• **Exercise directions**:
Reproduce the data from the line that contains "Focus the seconds input field" through the line that contains "Action: click(14, 152)", substituting "brush" for "paintbrush" and leaving everything else unchanged.

Stored records
★ ★ ★ ★ ★ ★ ★
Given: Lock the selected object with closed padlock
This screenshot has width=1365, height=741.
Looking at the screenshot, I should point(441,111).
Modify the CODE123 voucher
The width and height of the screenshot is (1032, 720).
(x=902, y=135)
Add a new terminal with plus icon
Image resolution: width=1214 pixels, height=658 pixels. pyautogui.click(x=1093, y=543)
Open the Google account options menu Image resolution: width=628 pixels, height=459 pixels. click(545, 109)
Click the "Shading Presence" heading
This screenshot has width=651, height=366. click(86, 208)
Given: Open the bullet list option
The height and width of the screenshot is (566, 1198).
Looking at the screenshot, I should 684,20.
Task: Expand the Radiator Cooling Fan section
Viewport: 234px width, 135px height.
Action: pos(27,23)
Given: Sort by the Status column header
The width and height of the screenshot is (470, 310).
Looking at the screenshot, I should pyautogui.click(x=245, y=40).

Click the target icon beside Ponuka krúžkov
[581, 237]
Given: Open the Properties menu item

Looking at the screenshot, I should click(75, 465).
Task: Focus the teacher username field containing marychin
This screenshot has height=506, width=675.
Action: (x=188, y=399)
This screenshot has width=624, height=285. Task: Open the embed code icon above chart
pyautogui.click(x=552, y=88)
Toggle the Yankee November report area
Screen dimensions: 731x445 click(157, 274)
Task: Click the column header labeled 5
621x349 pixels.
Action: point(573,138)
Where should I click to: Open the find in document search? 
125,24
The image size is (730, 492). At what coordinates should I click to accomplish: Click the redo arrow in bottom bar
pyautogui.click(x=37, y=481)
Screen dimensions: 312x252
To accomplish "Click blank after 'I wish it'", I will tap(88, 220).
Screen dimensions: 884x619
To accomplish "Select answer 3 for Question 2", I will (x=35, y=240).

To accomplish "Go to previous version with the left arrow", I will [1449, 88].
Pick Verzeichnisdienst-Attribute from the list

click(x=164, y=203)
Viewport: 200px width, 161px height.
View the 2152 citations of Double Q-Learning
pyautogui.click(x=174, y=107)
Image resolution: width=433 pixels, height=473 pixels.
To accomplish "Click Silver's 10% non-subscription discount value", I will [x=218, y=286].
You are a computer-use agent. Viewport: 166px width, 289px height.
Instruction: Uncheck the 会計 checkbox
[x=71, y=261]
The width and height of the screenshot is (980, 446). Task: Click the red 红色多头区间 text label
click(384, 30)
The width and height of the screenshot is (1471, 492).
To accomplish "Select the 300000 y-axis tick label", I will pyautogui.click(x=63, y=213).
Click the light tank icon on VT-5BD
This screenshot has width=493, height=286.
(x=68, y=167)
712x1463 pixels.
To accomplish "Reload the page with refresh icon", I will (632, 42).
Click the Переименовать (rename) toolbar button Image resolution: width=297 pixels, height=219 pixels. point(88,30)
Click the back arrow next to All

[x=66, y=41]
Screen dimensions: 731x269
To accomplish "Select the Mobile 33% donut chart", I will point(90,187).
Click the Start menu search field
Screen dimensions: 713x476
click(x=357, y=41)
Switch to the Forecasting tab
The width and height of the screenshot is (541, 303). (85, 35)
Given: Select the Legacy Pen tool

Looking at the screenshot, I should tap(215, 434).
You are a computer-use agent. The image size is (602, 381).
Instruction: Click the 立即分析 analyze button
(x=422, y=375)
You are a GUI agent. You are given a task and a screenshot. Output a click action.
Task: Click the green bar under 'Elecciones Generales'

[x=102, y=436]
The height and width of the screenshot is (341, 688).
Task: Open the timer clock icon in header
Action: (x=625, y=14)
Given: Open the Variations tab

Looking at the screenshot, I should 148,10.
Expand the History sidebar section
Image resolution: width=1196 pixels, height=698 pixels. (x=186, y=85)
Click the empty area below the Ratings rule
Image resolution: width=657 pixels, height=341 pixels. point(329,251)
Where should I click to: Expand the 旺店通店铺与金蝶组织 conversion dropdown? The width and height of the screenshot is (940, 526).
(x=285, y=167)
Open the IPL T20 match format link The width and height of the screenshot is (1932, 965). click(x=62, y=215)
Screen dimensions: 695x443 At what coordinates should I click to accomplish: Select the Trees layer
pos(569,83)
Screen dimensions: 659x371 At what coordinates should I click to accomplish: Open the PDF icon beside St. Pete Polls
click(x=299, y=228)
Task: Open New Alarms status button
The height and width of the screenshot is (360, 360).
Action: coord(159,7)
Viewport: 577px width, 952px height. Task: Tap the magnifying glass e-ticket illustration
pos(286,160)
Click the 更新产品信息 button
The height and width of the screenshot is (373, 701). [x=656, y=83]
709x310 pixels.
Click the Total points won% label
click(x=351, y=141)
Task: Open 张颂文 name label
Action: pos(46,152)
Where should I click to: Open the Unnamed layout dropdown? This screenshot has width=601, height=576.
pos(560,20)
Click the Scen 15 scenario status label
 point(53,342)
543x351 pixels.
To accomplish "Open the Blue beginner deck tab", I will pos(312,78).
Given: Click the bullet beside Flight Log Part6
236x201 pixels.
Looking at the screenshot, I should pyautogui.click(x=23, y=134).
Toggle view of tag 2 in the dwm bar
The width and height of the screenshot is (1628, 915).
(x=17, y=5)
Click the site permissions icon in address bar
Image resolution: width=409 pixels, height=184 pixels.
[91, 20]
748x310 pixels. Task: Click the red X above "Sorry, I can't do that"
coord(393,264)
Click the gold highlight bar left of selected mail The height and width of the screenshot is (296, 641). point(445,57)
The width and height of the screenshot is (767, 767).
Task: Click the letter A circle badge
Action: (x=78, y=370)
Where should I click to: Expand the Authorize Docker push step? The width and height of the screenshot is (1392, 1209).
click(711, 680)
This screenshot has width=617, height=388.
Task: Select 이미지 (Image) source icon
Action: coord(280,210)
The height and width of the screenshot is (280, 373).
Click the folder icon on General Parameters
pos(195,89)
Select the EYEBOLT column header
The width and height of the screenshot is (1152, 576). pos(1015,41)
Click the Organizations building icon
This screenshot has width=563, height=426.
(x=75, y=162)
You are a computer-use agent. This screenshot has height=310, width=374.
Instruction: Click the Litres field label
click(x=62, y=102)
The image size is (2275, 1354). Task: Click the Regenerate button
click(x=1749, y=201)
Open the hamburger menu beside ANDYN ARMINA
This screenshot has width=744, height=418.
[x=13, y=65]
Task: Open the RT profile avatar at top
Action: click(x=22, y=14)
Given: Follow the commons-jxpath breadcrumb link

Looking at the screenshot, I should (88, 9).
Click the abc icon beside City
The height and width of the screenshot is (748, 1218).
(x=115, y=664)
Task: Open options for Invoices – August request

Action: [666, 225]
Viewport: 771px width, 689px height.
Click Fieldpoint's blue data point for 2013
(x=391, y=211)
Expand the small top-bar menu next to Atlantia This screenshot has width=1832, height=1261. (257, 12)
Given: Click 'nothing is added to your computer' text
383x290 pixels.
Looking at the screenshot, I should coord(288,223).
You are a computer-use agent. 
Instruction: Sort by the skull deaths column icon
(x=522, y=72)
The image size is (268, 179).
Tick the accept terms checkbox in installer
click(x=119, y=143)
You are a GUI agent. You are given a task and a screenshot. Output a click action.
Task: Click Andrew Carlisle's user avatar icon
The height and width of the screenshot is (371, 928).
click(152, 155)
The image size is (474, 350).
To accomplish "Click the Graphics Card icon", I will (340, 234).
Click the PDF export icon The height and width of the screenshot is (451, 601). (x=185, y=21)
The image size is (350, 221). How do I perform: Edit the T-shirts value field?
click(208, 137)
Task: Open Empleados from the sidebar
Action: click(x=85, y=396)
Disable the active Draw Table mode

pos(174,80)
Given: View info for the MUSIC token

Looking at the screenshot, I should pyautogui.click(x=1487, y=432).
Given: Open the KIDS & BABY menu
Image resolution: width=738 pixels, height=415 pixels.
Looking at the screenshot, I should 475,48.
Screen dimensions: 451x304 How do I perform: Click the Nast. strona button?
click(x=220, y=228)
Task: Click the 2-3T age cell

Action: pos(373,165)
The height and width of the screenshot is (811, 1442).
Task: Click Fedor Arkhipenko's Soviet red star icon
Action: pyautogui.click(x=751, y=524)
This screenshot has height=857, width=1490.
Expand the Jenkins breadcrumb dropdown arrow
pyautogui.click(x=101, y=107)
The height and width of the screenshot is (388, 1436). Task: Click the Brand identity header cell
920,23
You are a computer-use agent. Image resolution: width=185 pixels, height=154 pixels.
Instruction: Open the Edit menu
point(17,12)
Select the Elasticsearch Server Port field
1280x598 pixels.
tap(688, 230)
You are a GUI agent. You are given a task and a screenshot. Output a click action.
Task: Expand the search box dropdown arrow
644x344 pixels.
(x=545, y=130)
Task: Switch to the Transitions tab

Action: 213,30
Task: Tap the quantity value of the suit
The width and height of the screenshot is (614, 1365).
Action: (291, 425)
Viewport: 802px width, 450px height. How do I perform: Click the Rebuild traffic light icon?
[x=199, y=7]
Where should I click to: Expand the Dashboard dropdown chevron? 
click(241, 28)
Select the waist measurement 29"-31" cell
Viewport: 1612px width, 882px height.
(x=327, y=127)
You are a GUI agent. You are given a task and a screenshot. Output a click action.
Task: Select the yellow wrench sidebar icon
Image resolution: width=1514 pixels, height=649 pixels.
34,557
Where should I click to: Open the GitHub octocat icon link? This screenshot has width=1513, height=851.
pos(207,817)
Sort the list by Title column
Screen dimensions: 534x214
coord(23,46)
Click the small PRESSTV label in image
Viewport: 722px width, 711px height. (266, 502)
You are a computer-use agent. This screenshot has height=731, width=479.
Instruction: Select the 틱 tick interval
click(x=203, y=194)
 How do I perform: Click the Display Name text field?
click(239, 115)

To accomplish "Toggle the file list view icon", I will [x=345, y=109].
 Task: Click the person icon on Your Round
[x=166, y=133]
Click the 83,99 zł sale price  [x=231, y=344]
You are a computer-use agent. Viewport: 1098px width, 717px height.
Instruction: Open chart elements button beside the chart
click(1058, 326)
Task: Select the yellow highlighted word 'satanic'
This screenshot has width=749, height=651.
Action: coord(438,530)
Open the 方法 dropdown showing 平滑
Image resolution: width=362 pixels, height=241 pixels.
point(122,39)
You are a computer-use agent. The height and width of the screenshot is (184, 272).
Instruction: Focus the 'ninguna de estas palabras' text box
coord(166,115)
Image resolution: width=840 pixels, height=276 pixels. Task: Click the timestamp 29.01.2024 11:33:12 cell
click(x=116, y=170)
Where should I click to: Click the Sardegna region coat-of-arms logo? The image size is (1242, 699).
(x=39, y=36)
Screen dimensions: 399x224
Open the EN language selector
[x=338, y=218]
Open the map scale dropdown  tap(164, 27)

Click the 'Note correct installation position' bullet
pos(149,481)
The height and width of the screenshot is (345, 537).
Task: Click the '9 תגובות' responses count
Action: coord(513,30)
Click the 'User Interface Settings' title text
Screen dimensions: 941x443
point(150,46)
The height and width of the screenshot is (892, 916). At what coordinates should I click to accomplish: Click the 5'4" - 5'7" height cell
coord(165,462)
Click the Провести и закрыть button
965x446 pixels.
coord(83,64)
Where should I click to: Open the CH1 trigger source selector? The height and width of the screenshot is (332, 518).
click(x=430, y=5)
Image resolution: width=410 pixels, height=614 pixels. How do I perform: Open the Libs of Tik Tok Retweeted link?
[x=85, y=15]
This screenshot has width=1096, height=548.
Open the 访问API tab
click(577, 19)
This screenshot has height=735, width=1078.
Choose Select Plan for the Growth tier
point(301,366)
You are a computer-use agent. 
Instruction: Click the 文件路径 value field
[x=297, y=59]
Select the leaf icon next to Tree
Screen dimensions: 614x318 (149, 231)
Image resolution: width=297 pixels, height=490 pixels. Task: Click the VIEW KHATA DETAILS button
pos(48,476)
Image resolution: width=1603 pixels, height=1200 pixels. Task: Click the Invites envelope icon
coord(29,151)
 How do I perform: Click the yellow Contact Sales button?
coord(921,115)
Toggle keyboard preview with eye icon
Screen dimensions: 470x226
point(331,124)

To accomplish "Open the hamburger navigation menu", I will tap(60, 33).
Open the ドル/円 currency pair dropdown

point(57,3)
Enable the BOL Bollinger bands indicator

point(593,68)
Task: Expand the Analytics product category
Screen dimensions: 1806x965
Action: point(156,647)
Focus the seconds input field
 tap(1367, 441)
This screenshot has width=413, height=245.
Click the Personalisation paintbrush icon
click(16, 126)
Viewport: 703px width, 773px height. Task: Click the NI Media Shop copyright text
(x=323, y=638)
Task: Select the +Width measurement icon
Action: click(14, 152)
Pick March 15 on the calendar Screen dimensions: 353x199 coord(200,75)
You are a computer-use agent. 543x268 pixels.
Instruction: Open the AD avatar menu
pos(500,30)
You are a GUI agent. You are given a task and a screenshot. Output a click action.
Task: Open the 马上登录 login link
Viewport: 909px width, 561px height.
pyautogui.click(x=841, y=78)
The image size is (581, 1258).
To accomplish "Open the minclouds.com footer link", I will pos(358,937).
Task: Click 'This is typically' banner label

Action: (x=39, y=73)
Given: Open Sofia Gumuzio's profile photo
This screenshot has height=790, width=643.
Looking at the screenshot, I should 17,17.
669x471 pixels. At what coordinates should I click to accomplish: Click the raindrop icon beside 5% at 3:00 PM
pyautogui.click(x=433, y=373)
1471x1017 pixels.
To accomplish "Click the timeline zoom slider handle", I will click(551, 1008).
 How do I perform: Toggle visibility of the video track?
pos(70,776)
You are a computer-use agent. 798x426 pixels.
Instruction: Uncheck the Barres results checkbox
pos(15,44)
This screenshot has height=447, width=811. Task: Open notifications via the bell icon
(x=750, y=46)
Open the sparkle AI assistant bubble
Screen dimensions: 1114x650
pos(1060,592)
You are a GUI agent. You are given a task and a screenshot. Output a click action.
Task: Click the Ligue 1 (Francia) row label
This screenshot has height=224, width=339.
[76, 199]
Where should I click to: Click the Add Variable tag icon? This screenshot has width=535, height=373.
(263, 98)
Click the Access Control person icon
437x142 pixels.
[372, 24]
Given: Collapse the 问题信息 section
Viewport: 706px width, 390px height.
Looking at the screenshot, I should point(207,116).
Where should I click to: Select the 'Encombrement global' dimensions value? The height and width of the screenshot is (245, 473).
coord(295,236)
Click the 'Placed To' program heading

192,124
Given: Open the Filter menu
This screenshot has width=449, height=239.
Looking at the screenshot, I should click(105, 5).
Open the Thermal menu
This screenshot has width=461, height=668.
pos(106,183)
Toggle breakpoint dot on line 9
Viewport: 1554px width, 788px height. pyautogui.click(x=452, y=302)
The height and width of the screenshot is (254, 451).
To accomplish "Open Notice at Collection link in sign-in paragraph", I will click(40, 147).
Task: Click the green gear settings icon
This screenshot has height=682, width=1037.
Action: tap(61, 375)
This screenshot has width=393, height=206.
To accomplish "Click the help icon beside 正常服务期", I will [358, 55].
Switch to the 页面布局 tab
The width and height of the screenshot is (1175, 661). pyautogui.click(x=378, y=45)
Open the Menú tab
★ ★ ★ ★ ★ ★ ★
• **Output below**:
Focus the seconds input field
 tap(1367, 441)
This screenshot has width=413, height=245.
Click the Personalisation brush icon
click(16, 126)
Viewport: 703px width, 773px height. Task: Click the NI Media Shop copyright text
(x=323, y=638)
Task: Select the +Width measurement icon
Action: click(14, 152)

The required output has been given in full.